[Start of section]

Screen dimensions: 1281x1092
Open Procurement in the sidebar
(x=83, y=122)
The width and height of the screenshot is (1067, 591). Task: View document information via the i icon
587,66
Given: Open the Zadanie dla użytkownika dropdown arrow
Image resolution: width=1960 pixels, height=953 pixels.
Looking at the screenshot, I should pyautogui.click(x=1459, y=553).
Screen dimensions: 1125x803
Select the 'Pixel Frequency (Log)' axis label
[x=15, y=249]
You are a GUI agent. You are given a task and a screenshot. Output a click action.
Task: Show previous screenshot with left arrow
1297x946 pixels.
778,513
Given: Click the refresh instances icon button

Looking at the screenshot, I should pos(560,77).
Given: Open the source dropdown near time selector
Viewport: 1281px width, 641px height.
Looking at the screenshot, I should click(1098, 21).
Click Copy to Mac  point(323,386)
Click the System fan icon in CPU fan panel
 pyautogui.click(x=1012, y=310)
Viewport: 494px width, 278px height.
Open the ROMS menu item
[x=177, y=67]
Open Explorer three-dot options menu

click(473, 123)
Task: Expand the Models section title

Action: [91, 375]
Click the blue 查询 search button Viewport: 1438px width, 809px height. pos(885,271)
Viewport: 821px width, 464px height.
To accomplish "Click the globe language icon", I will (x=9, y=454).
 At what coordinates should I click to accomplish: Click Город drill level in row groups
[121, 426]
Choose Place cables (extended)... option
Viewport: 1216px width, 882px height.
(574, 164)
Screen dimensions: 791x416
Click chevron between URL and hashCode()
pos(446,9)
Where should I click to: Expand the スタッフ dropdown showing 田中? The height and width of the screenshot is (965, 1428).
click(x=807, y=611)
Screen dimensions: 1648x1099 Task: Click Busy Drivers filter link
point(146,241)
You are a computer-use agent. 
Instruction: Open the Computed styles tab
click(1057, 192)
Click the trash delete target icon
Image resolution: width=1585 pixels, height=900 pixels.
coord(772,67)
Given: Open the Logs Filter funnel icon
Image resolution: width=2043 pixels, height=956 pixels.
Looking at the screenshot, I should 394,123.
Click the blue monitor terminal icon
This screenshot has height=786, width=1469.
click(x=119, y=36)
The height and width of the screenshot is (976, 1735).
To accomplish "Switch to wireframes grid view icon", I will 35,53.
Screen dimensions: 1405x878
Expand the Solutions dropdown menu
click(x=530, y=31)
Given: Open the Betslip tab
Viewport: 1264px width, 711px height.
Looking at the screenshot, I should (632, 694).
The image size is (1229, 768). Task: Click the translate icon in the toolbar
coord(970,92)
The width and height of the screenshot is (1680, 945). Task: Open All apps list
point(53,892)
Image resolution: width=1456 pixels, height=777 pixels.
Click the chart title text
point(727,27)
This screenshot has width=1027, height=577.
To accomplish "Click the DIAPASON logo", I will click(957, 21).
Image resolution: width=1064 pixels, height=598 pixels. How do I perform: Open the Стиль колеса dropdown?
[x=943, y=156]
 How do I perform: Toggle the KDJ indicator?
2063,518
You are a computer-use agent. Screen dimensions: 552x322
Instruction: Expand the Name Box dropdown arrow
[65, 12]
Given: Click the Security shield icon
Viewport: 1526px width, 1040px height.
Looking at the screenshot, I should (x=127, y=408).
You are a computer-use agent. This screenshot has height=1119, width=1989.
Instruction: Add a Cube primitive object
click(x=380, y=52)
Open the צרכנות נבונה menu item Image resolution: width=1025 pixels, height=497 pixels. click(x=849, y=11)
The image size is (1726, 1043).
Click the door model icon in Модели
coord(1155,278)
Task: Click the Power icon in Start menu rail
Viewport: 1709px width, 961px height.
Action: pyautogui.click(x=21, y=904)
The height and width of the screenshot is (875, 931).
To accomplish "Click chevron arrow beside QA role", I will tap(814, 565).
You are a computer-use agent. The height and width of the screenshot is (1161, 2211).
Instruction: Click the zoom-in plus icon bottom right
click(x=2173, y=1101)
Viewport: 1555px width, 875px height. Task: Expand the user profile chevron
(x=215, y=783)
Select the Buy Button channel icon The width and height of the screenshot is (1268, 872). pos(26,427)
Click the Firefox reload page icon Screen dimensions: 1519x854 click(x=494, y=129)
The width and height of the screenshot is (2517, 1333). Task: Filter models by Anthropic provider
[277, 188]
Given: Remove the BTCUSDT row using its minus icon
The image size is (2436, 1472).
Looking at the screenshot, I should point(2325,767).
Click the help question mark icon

[End of section]

■ **Task description**: Starting at the first line of the data above, please restate word for word every line up to and including the one that holds "Given: Open the source", and add nothing else.

■ **Response to the task**:
Screen dimensions: 1281x1092
Open Procurement in the sidebar
(x=83, y=122)
The width and height of the screenshot is (1067, 591). Task: View document information via the i icon
587,66
Given: Open the Zadanie dla użytkownika dropdown arrow
Image resolution: width=1960 pixels, height=953 pixels.
Looking at the screenshot, I should pyautogui.click(x=1459, y=553).
Screen dimensions: 1125x803
Select the 'Pixel Frequency (Log)' axis label
[x=15, y=249]
You are a GUI agent. You are given a task and a screenshot. Output a click action.
Task: Show previous screenshot with left arrow
1297x946 pixels.
778,513
Given: Click the refresh instances icon button

Looking at the screenshot, I should pos(560,77).
Given: Open the source dropdown near time selector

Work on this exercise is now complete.